• [Problem requirements]
Given the material below, output exactly the lines from the line with "Task: Focus the Rechercher ici search field" to the line with "Image resolution: width=484", both ends included, and no other lines.

• [Input for this task]
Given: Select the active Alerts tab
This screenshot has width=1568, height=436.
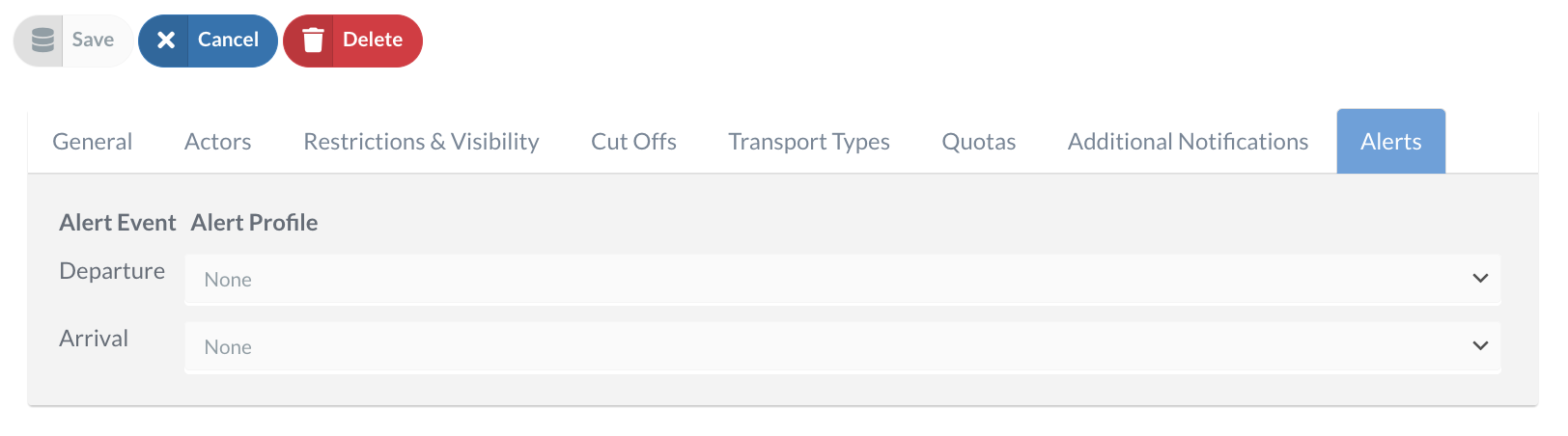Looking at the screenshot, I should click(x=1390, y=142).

...

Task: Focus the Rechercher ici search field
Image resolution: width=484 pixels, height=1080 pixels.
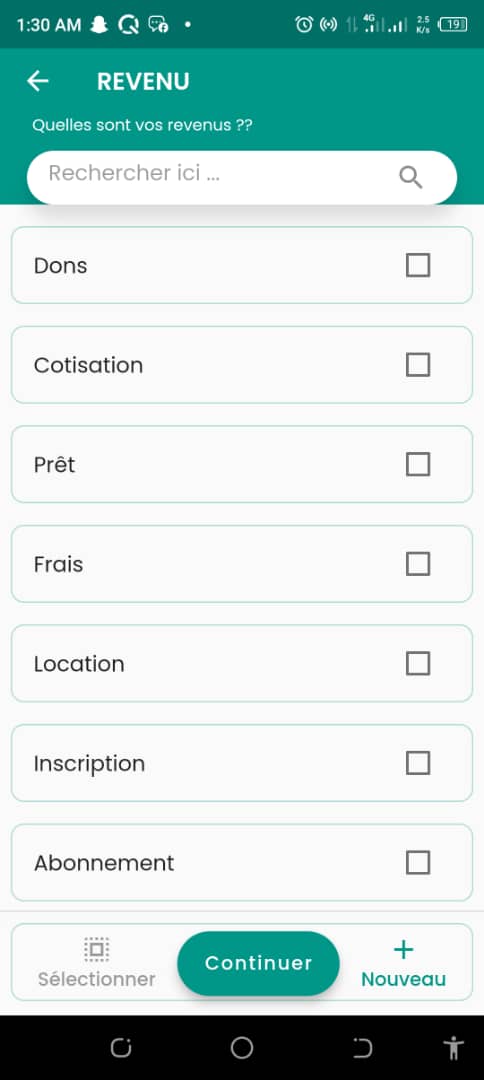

• [Exercise solution]
Task: Focus the Rechercher ici search field
Image resolution: width=484 pixels, height=1080 pixels.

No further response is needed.